__Requirement__. Output exactly the lines of the listing below that run from the line with "The image size" through the line with "Select the お問い合わせ完了". No pictures.

__Records for the task__.
[Start of Attachment]

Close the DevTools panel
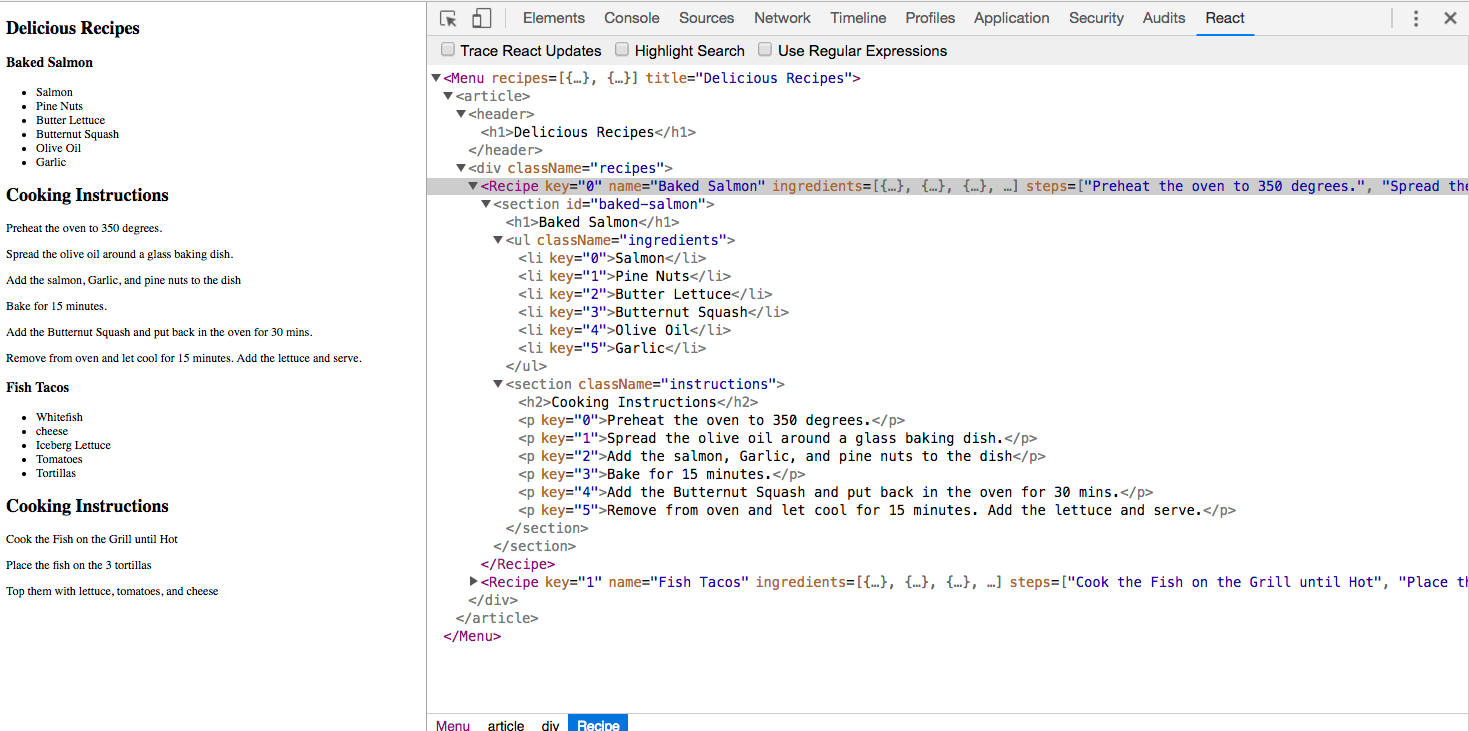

[End of Attachment]
[Start of Attachment]

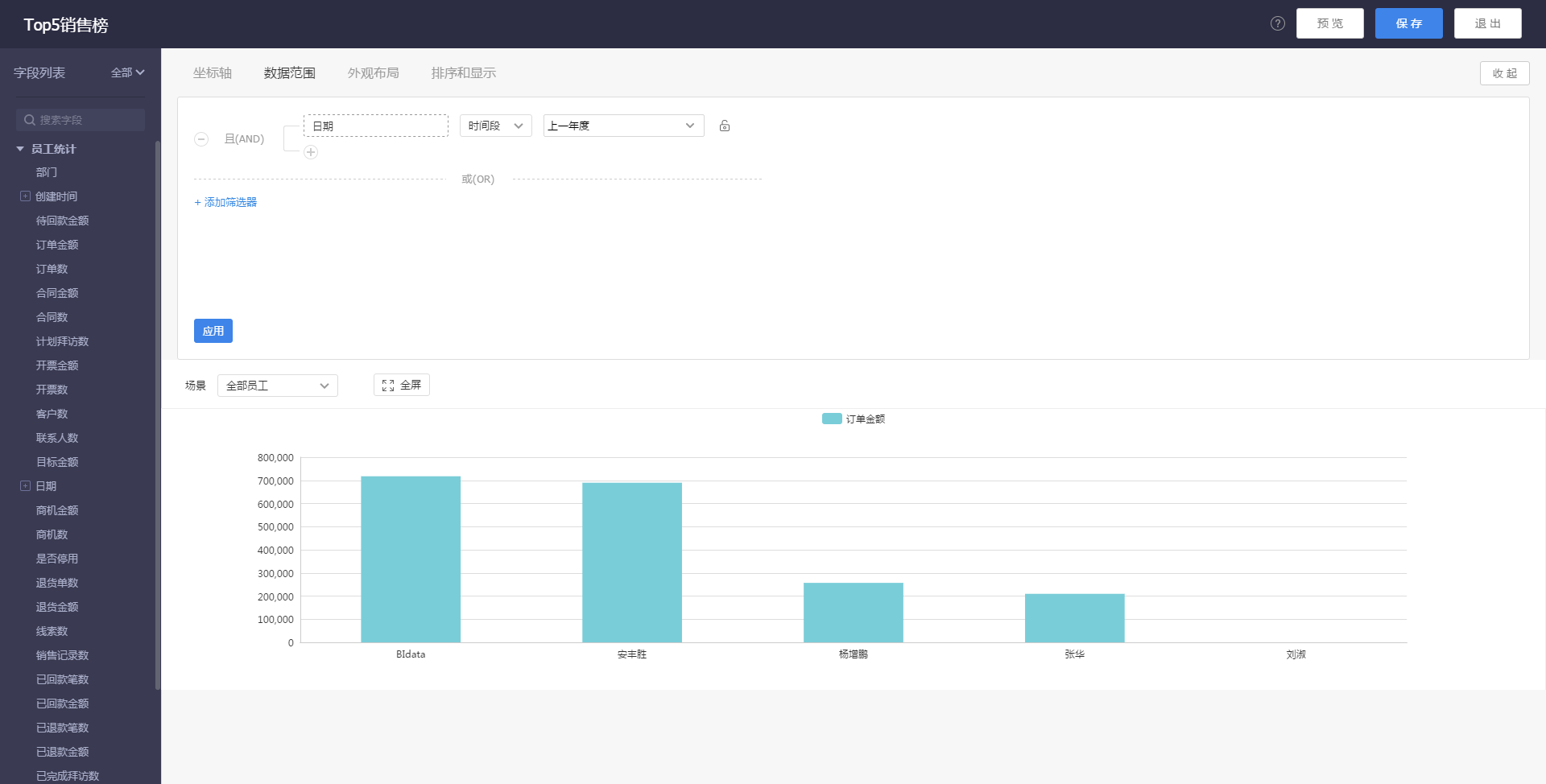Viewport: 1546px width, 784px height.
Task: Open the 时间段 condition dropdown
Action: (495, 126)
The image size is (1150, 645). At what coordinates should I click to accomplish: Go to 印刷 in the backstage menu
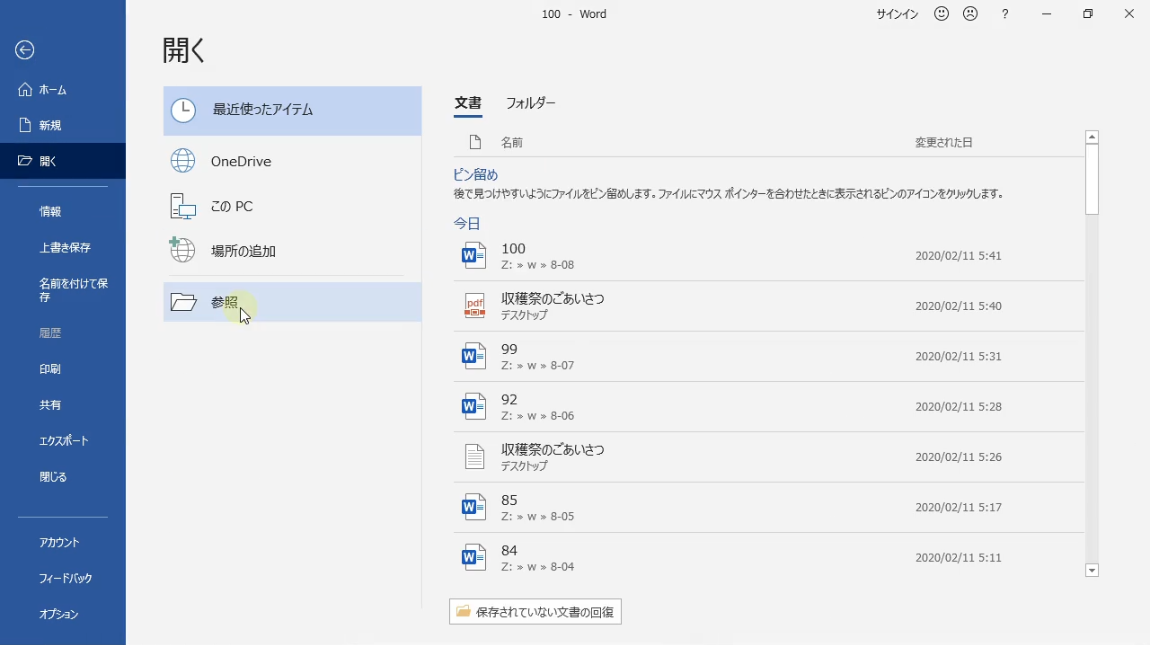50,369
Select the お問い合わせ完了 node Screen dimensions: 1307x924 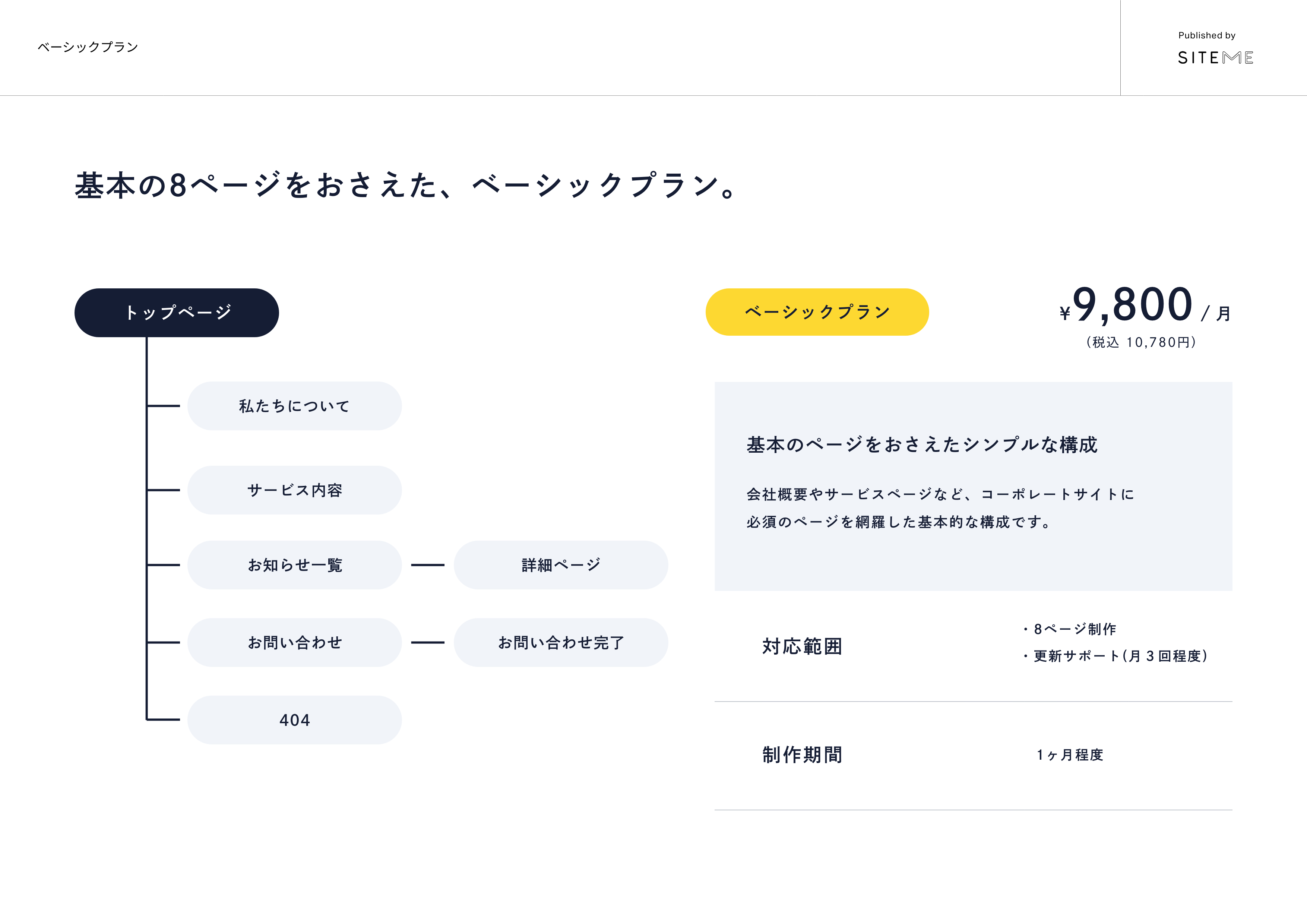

[End of Attachment]
[Start of Attachment]

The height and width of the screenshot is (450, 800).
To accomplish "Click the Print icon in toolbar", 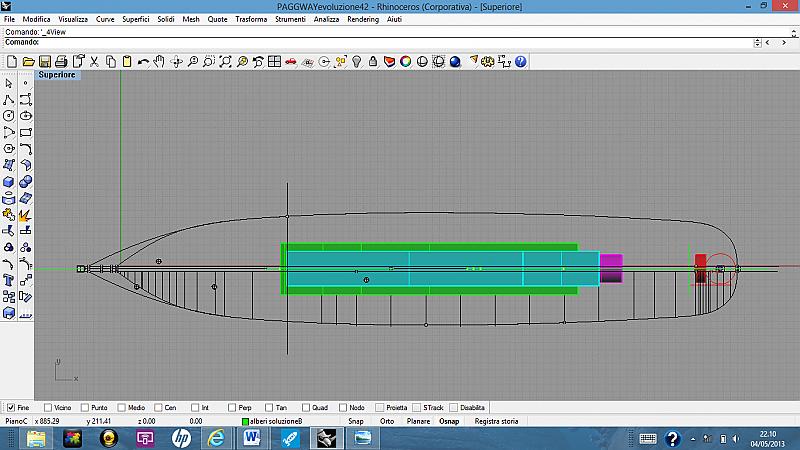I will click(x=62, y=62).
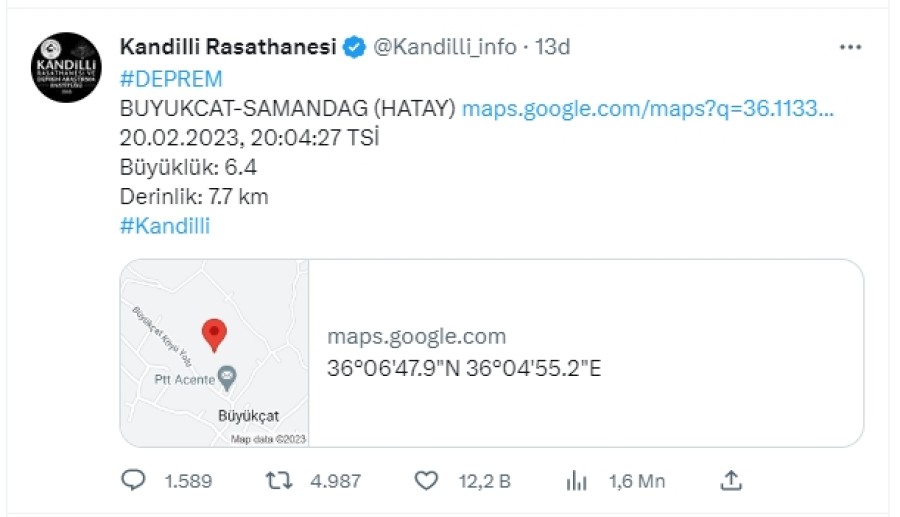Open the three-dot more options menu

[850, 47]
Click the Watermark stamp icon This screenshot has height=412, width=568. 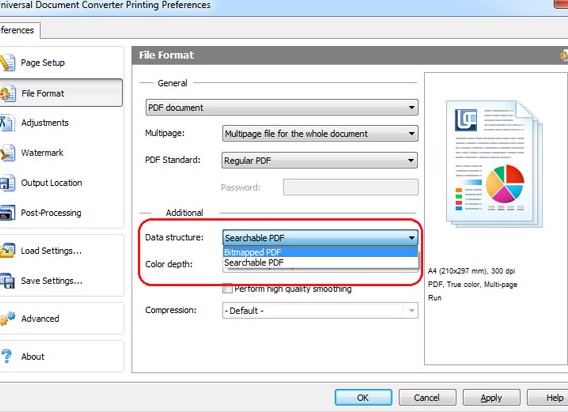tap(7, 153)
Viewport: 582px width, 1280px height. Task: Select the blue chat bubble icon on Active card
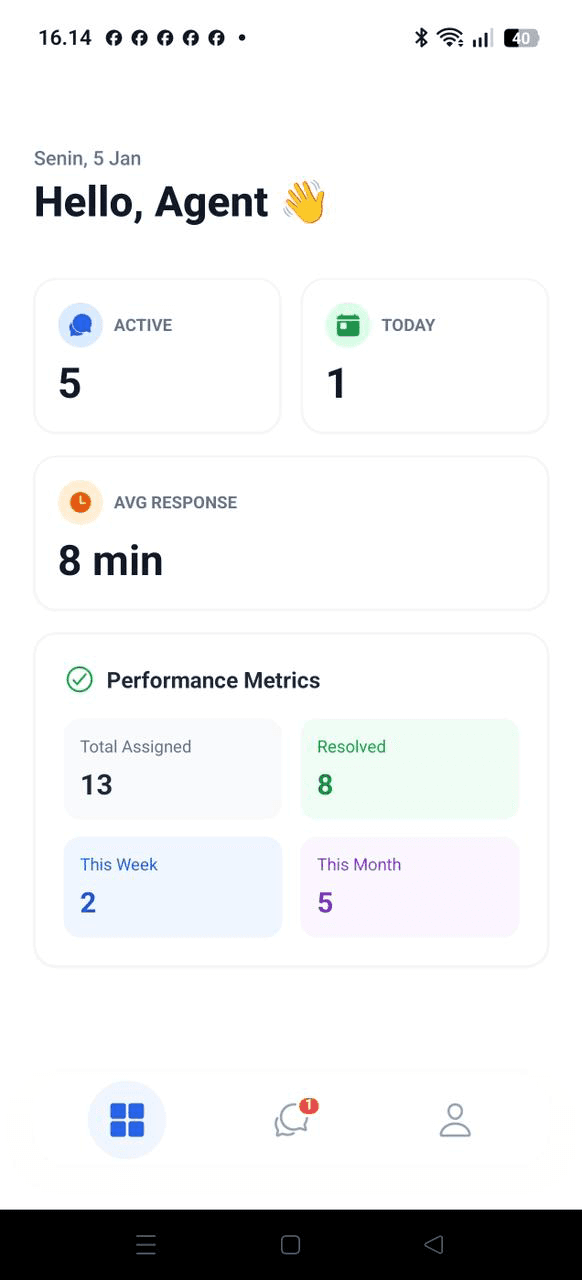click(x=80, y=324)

[End of Attachment]

__Solution__.
The image size is (1150, 645). At what coordinates should I click to accomplish: Go to 印刷 in the backstage menu
50,369
Select the お問い合わせ完了 node Screen dimensions: 1307x924 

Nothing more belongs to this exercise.